Pros of Short-term loans

  1. There is limited paperwork when you are applying for such loans.
  2. You can qualify even if you have bad credit.
  3. This loan type is suitable for a wide range of business purposes.
  4. Funding is also fast.

Cons of short-term loans

  1. The annual costs of these loans are higher than that of long term loans.
  2. If you have a business that does not have steady income, daily and weekly payments will be difficult sometimes.

Eligibility Requirements

Although requirements may vary from lender to the other, there are some requirements that run through. Hence, you have a high possibility of qualifying for a business loan if you meet these requirements.

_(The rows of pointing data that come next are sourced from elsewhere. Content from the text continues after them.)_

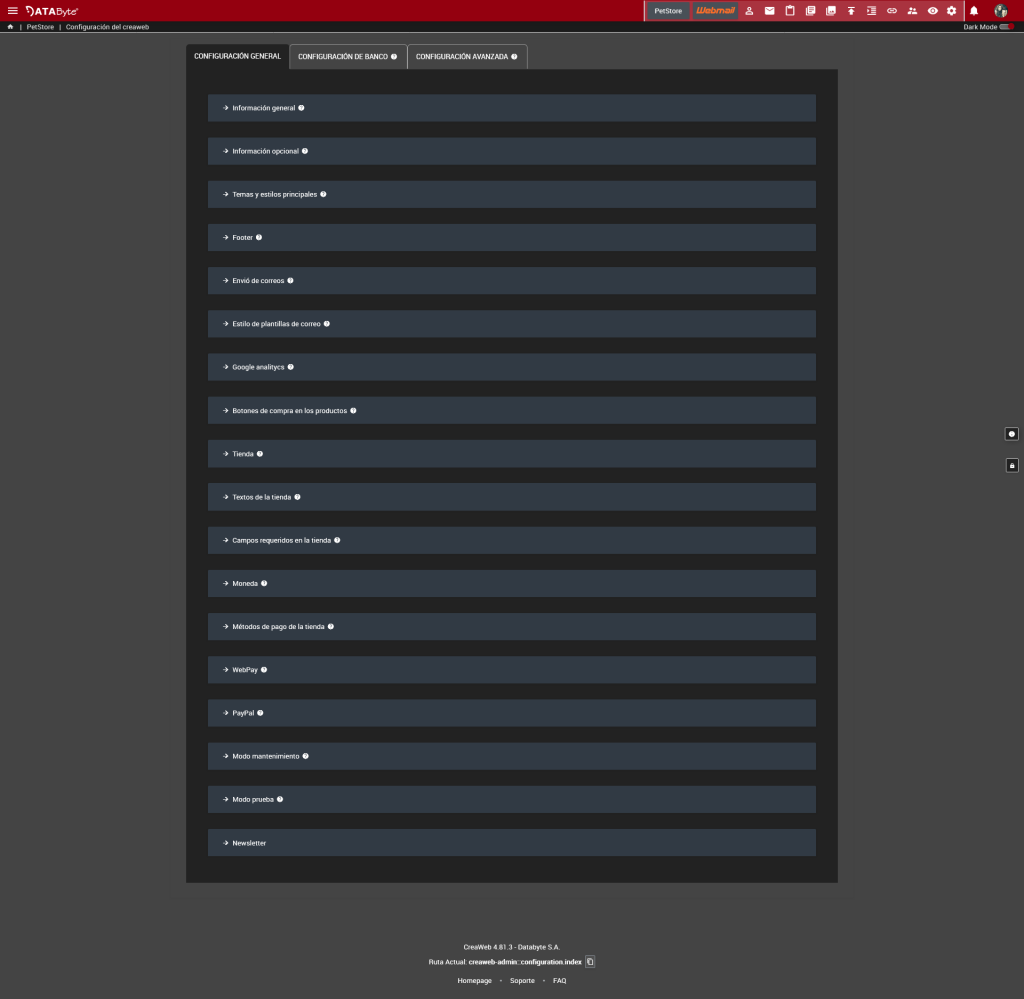Viewport: 1024px width, 999px height.
Task: Open the hamburger navigation menu
Action: coord(13,10)
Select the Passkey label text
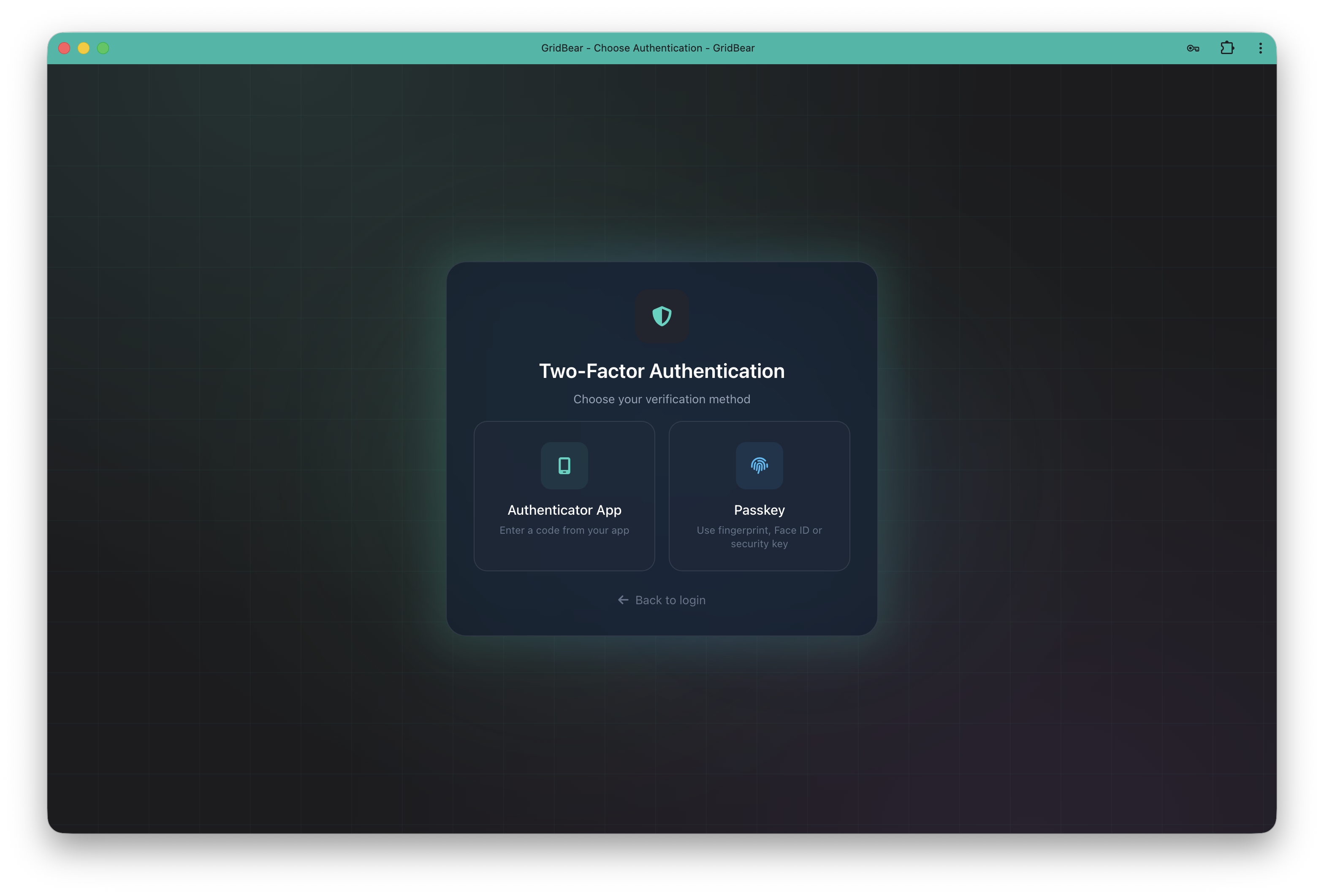 (759, 510)
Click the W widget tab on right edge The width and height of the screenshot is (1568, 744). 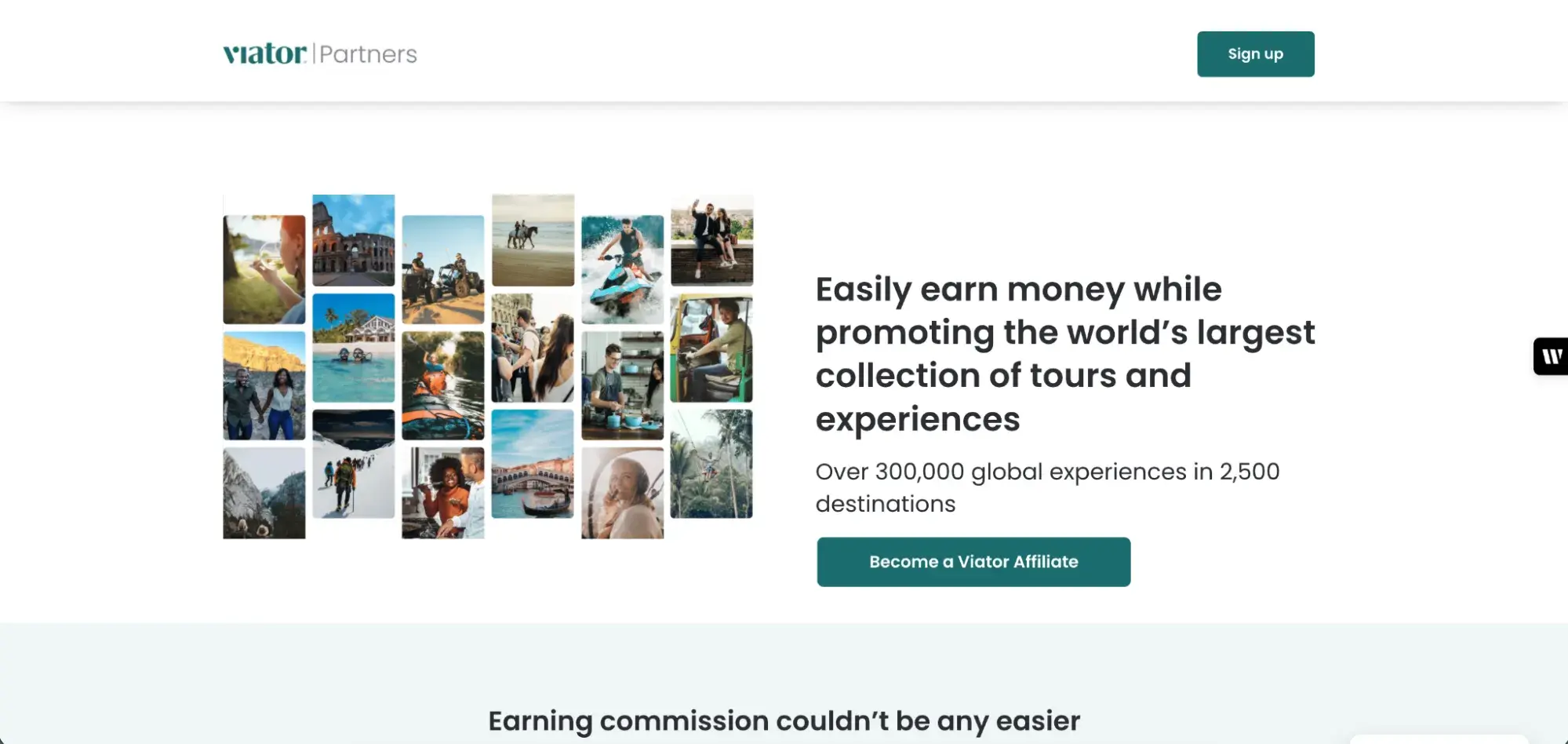point(1551,356)
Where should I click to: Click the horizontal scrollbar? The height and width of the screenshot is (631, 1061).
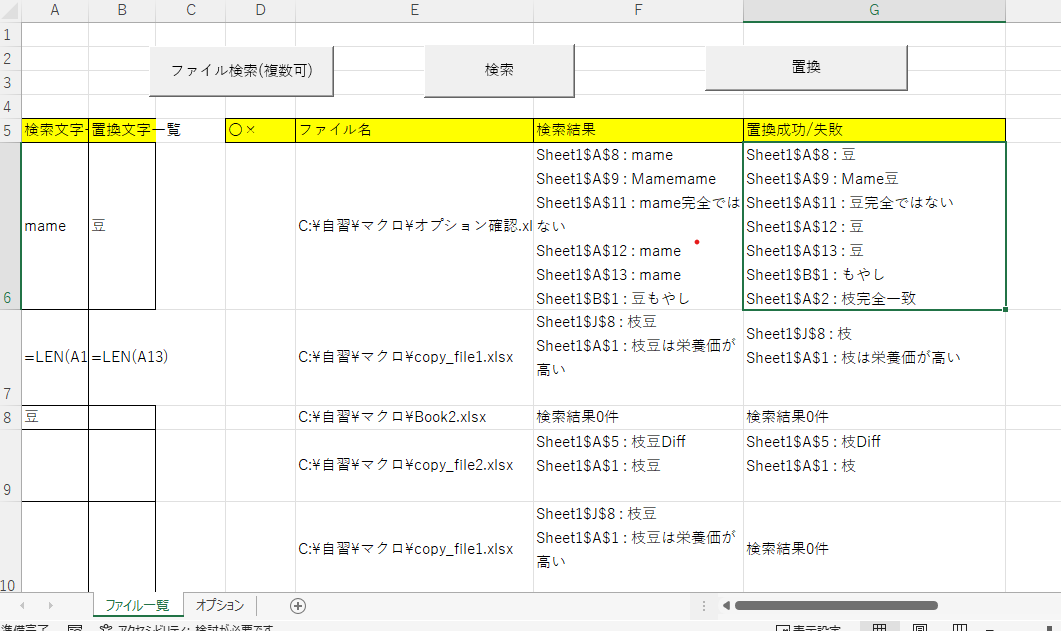click(x=838, y=604)
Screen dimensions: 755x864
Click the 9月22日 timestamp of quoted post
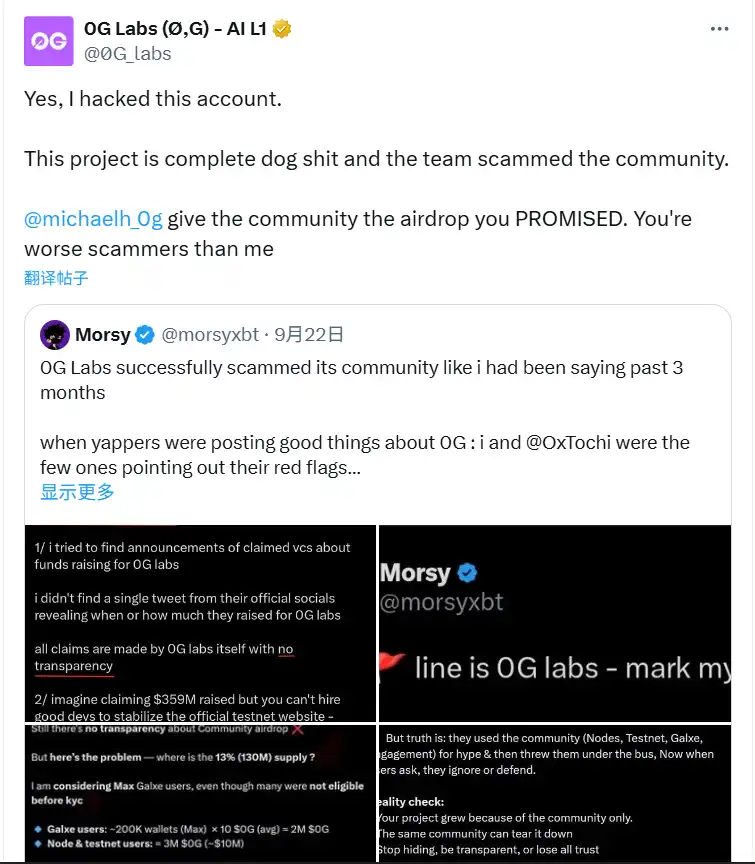[309, 334]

  1. If your annual revenue is over $150,000. Most borrowers who earn at least $150,000 in a year get access to short term loans.
  2. You will also need a minimum credit score of 600 to qualify for these loans.
  3. In most cases, the lenders expect you to be in business for at least 2 years.
  4. You may also be required to submit documents including tax returns, proof of ownership, driver’s license, credit score, voided check, and bank statements.

How to Apply

The first thing to do during the application process is to look for a lender that meets your demands. This step is important because there are several lenders online. Most of these lenders will claim that they are offering exactly what you are looking for but that is not always true. You will need to narrow down your search if you want a loan package that will work for you. the first step in narrowing your search is to look for lenders that specialize in offering loans to the type of business you do. Some lenders specialize in giving loans to a particular industry, others grant loans to companies of certain sizes only.

You should also consider lenders you have had prior relationships with. It is easier to build on existing relationships than to build new ones. You should also look at the funding period when choosing a lender. Choose a lender who can give you the funds at a time that you need it. it is risky for you to put down a collateral when you are taking business loans. You risk losing your property if you are unable to pay the loan on time. In this respect, you should look for lenders that are willing to offer unsecured loans at good rates. You should also compare rates before choosing a lender.

You should, however, be cautious of the number of application forms you fill out. If the lender makes a hard pull, it affects your credit score and numerous hard pulls has significant effects on your credit.

Short-term loans are applied online. You can apply for this loan from home or office. You can complete the process in a few minutes. Before you begin the process, make sure your documents are intact. The approval rate is also very fast. In most cases, the loan is paid to your bank account after the process is completed.

Aside interest rates, you will also be required to pay processing fees and other fees on your loan. Once you have the funds in your account, you should start planning for the repayment. One fee you must avoid is the late fees. These fees are charged when you do not repay your loan on time.

Short-term business loans should be used for projects or payments that produce results in a short period. It is advisable to avoid using this loan as a long-term financial solution. You can be trapped in a debt cycle if you use this loan for long term purposes. Or for projects that will be bring returns within a short period. You should consider long-term loans for such purposes.